I think that these two functions offer some incredible possibilities, by taking a peek at the rows adjacent to the current row. The ability to look a specified number of rows away from the current row leads to some very interesting possibilities – for instance, by looking at a row that is four rows away, you can compare quarters in a year to the corresponding quarter of the previous year.
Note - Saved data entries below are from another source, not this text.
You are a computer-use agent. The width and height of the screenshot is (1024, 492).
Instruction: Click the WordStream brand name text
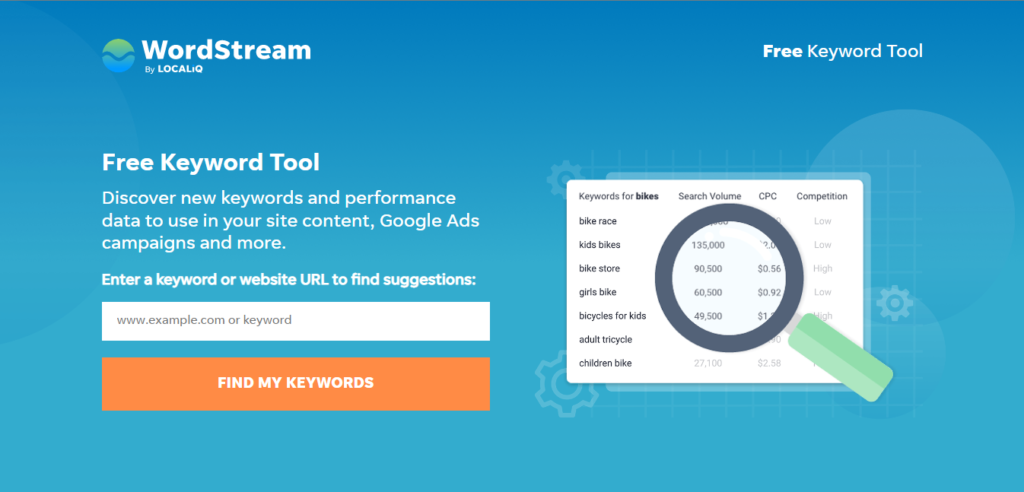pyautogui.click(x=226, y=50)
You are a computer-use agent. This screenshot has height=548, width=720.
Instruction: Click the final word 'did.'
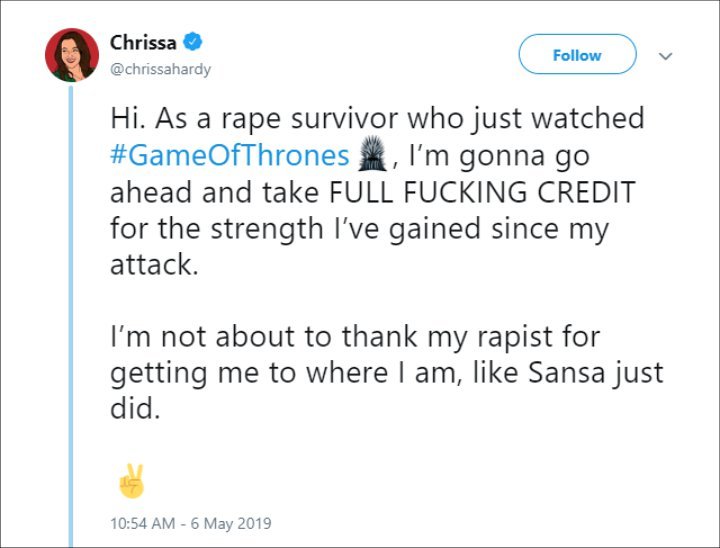click(x=135, y=408)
### FIRST_VALUE / LAST_VALUE

The FIRST_VALUE and LAST_VALUE functions return the first or last value in the ordered set of your partition, optionally applying a windowing clause to limit the rows being considered. The syntax of these functions is:

`FIRST_VALUE | LAST_VALUE ( [scalar_expression )`

` OVER ( [ partition_by_clause ] order_by_clause [ rows_range_clause ] )`

Note that the order by clause is required, and that the partition by and windowing clauses are optional. The scalar_expression is the value to be returned – this will normally be a column, but it can also be a subquery or any other expression that results in a single value.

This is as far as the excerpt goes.